United States Securities & Exchange Commission
Division of Corporation Finance
Office of Technology
October 21, 2022
Page 2
| 2. | We note your response to comment 2. Please revise to clarify that the legal and operational risks associated with your sponsor having significant ties to China and your executive officers and directors being located in or having significant ties to China exist independent of whether the company determines to pursue a business combination target company based in China or Hong Kong. As a non-exclusive example, we note your cover page statement, “In the event that we determine to pursue a business combination target company based in China or Hong Kong, we may become subject to legal and operational risks because our sponsor has significant ties to China and our executive officers and directors are located in or have significant ties to China....” As another non-exclusive example, we note your cover page statement, “For example, if we enter into a business combination with a target business operating in China, the combined company may face risks associated with....” Please also revise similar disclosure on page 6. |
We have revised the disclosure in the Cover Page and on page 6 and elsewhere in the prospectus to clarify that the legal and operational risks associated with our sponsor’s significant ties to China exist independent of whether the Company determines to pursue a business combination target company based in China or Hong Kong.
| 3. | We partially reissue comment 3. Please clarify what you mean by the statement that you “will not consider or undertake an initial business combination with any company with financial statements audited by an accounting firm that the PCAOB is unable to inspect for two consecutive years” and how you will guarantee compliance with the requirement. |
We have revised the disclosure to clarify that when considering an initial business combination with a target company based in China or Hong Kong, we will utilize the PCAOB’s database of PCAOB-registered accounting firms to confirm that the PCAOB has not made a determination that the accounting firm auditing such prospective target company is not included among the accounting firms that the PCAOB has not be able to inspect for two consecutive years.
Summary, Page 1
| 4. | We partially reissue comment 5. In your summary of risk factors, disclose the risks that your sponsor, officers and directors being located in or having significant ties to China poses to investors. In particular, describe the significant regulatory, liquidity, and enforcement risks with cross-references for each of these risks to the more detailed discussion of these risks in the prospectus. Please also revise the summary risk factor discussing actions by the Chinese government, including any decision to intervene or influence your operations, to clarify this could result in a material change in your operations. |
We have revised the disclosure in the summary of risk factors to disclose the risks posed to investors by our sponsor’s, officers’ and directors’ significant ties to China, including in particular the significant regulatory, liquidity and enforcement risks and have included cross-references for each of these risks to the more detailed discussion of these risks in the prospectus. In addition, we have revised the summary risk factor that discusses action by the Chinese government to intervene or influence our operations to clarify that any such intervention or influence could result in a material change in our operations.
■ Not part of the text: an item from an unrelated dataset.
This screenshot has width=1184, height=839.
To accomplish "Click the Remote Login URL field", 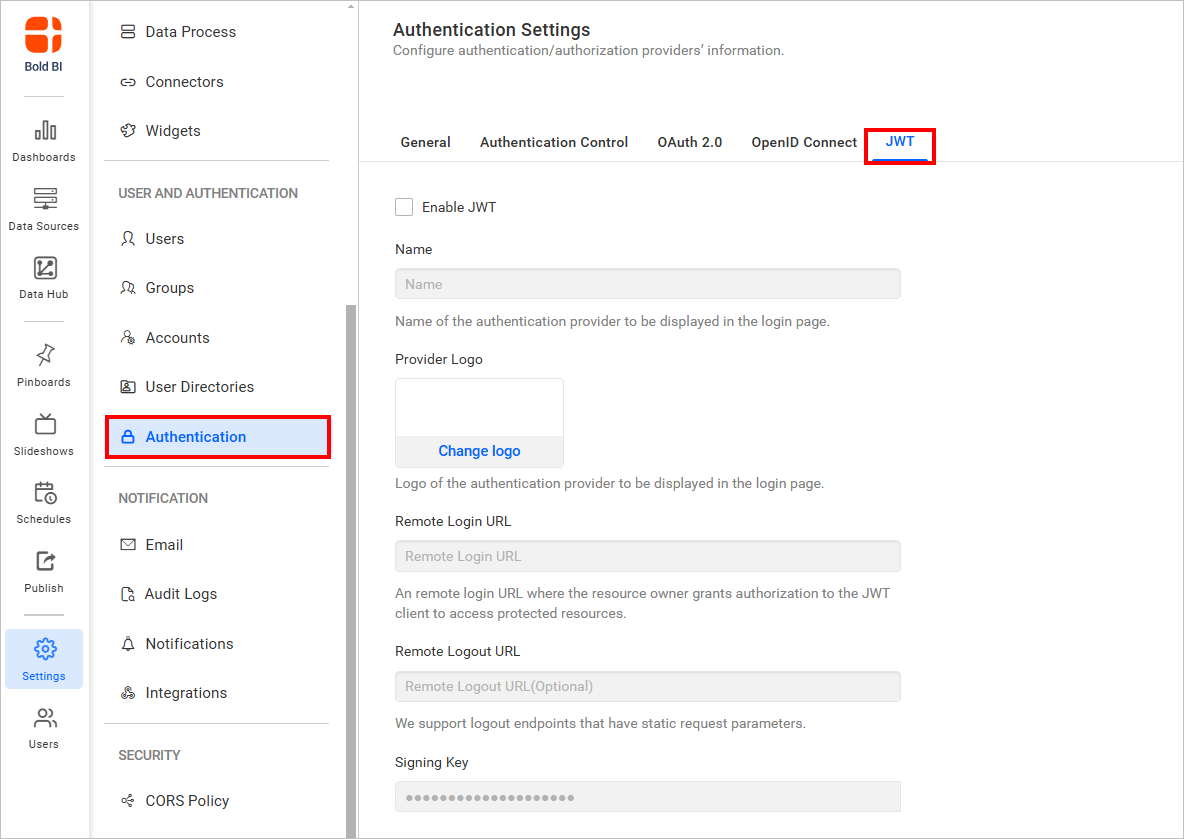I will (x=647, y=556).
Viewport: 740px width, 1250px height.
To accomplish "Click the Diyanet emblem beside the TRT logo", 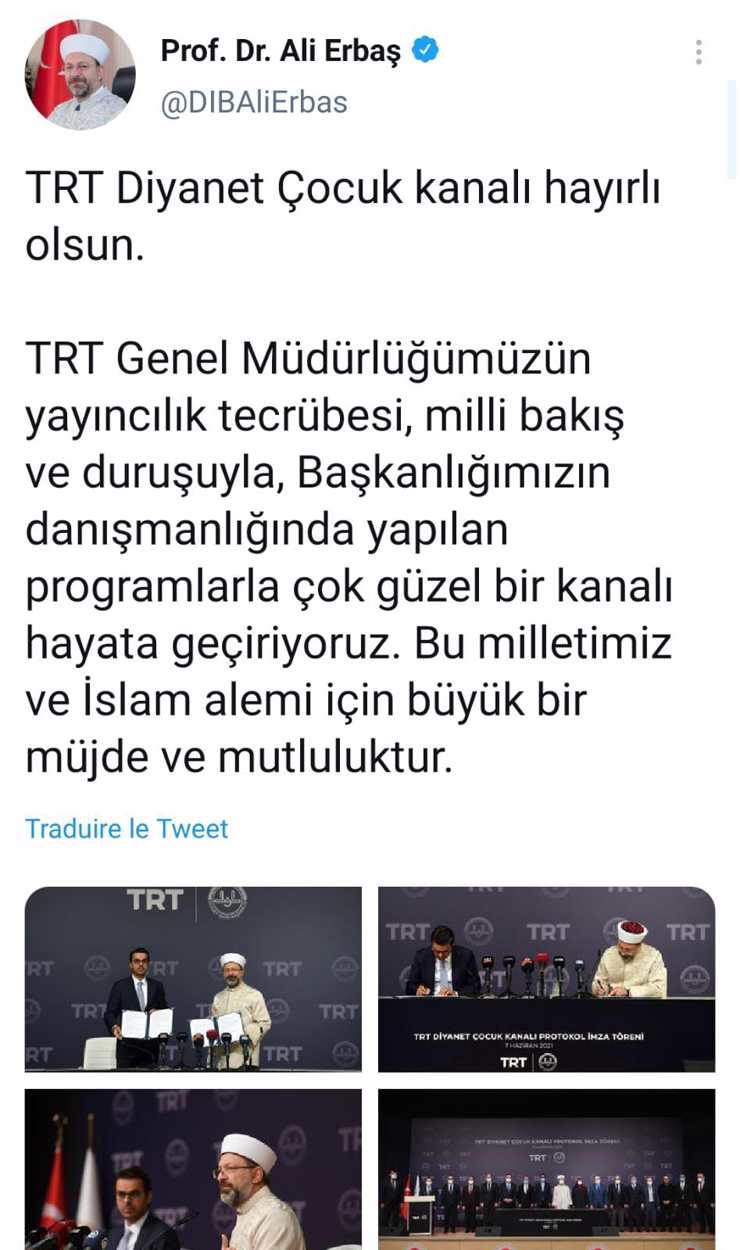I will (x=227, y=901).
United States Securities & Exchange Commission
Division of Corporation Finance
Office of Technology
October 21, 2022
Page 3
Signatures, page II-5
| 5. | Please include the signature of the Principal Accounting Officer or Controller, as required by Instruction 1 to Signatures to Form S-1. |
We included the signature of the Principal Accounting Officer or Controller of the Company to the signatures on page II-5 as required by Instruction 1 to Signatures to Form S-1.
General
| 6. | We partially reissue comment 13. We note your disclosure on pages 7, 71, and 138 regarding difficulties in effecting service of legal process. Please revise your disclosure to include a separate section on Enforcement of Civil Liabilities to discuss the enforcement risks related to civil liabilities due to your sponsor, officers and directors being located in or having significant ties to China or Hong Kong. For example, revise to discuss the cost and time constraints. Please also separately discuss the laws of Hong Kong, to the extent they differ from China. Also, please revise the risk factor to contain disclosures consistent with the separate section. |
We note that in Amendment No. 2 we added a separate section captioned Enforcement of Civil Liabilities on page 6 of the prospectus. We have supplemented and revised that disclosure to discuss the cost and time constraints and other enforcement risks related to enforcement of civil liabilities in China and Hong Kong, as well as revised the risk factor disclosure to be consistent with our revised disclosure in the separate section captioned Enforcement of Civil Liabilities.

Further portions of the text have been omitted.